Save the JSON file you exported from Gephi in the data
subfolder with the name senate.json
, then open the file index.html
. The resulting interactive should look like this. Notice that when you hover over each node, its label appears, and its direct connections remain highlighted, while the rest of the network is grayed out:
Open index.html
in your preferred text editor, and you will see this code:
<!DOCTYPE html>
<html>
<head>
<meta charset=utf-8 />
<title>U.S. Senate network</title>
<meta name="viewport" content="width=device-width, initial-scale=1.0, maximum-scale=1.0, user-scalable=no" />
<script src="src/sigma.min.js"></script>
<script src="src/sigma.parsers.json.min.js"></script>
<style>
body {margin:0; padding:0;}
#sigma-container {position:absolute; top:0; bottom:0; width:100%;}
</style>
</head>
<body>
<div id="sigma-container"></div>
<script>
function init() {
// Finds the connections of each node
sigma.classes.graph.addMethod("neighbors", function(nodeId) {
var k,
neighbors = {},
index = this.allNeighborsIndex[nodeId] || {};
for (k in index)
neighbors[k] = this.nodesIndex[k];
return neighbors;
});
// Creates an instance of Sigma.js
var sigInst = new sigma({
renderers: [
{
container: document.getElementById("sigma-container"),
type: "canvas"
}
]
});
// Customizes its settings
sigInst.settings({
// Drawing properties :
defaultLabelColor: "#000",
defaultLabelSize: 14,
defaultLabelHoverColor: "#fff",
labelThreshold: 11,
defaultHoverLabelBGColor: "#888",
defaultLabelBGColor: "#ddd",
defaultEdgeType: "straight",
// Graph properties :
minNodeSize: 3,
maxNodeSize: 10,
minEdgeSize: 0.1,
maxEdgeSize: 0.2,
// Mouse properties :
zoomMax: 20
});
// Parses JSON file to fill the graph
sigma.parsers.json(
"data/senate.json",
sigInst,
function() {
// Little hack here:
// In the latest Sigma.js version have to delete edges" colors manually
sigInst.graph.edges().forEach(function(e) {
e.color = null;
});
// Also, to facilitate the update of node colors, store
// their original color under the key originalColor:
sigInst.graph.nodes().forEach(function(n) {
n.originalColor = n.color;
});
sigInst.refresh();
}
);
// When a node is clicked, check for each node to see if it is connected.
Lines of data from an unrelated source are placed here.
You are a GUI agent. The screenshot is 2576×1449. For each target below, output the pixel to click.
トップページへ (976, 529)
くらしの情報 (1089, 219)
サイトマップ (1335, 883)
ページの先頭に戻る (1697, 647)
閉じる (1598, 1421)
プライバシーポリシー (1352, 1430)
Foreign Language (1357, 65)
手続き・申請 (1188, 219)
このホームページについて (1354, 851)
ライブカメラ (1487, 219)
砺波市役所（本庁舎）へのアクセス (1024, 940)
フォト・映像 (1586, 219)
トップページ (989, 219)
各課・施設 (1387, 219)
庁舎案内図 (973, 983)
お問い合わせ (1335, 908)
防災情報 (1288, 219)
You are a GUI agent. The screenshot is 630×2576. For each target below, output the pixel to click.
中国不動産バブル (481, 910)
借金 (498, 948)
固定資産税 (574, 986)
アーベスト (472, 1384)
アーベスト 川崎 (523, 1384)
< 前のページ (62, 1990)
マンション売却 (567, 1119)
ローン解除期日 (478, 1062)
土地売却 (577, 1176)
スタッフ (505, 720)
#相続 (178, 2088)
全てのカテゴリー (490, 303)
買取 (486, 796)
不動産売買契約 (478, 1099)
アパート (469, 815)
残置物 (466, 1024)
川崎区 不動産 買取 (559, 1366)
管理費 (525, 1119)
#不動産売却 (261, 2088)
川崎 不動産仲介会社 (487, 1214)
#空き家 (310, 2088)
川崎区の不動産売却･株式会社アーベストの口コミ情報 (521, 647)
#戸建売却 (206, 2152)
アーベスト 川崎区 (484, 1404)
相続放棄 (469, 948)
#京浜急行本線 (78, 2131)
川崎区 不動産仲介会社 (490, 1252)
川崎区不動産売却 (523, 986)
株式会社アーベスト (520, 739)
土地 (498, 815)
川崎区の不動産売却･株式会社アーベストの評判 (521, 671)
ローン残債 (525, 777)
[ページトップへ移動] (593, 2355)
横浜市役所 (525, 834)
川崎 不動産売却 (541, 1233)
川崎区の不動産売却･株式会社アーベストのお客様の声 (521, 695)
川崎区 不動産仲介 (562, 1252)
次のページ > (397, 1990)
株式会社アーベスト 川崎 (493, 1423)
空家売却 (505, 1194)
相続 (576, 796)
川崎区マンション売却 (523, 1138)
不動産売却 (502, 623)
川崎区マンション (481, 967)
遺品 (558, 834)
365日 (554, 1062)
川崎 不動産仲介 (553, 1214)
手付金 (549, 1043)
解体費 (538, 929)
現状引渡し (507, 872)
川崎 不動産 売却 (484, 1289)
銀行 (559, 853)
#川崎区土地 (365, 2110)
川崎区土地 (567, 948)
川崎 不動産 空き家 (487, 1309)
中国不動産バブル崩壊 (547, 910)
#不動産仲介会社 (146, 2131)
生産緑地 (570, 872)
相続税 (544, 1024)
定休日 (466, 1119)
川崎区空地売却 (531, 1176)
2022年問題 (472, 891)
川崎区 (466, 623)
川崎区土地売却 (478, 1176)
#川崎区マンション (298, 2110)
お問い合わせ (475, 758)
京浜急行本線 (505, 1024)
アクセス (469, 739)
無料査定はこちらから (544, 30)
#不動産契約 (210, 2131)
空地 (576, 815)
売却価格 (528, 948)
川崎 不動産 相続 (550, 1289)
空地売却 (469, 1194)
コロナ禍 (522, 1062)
If not, set its color as gray
// Do the same for the edges
var grayColor = "#ccc";
sigInst.bind("overNode", function(e) {
var nodeId = e.data.node.id,
toKeep = sigInst.graph.neighbors(nodeId);
toKeep[nodeId] = e.data.node;
sigInst.graph.nodes().forEach(function(n) {
if (toKeep[n.id])
n.color = n.originalColor;
else
n.color = grayColor;
});
sigInst.graph.edges().forEach(function(e) {
if (e.source === nodeId || e.target === nodeId)
e.color = null;
else
e.color = grayColor;
});
// Since the data has been modified, call the refresh method to make the colors update
sigInst.refresh();
});
// When a node is no longer being hovered over, return to original colors
sigInst.bind("outNode", function(e) {
sigInst.graph.nodes().forEach(function(n) {
n.color = n.originalColor;
});
sigInst.graph.edges().forEach(function(e) {
e.color = null;
});
sigInst.refresh();
});
}
if (document.addEventListener)
document.addEventListener("DOMContentLoaded", init, false);
else
window.onload = init;
</script>
</body>
</html>
The code has been documented to explain what each part does. Notice that the head of the web page loads the main Sigma.js library, and a second file that reads, or “parses,” the json data. These are in the src
subfolder.
To explore Sigma.js further, download or clone its Github repository and examine the code for the examples given.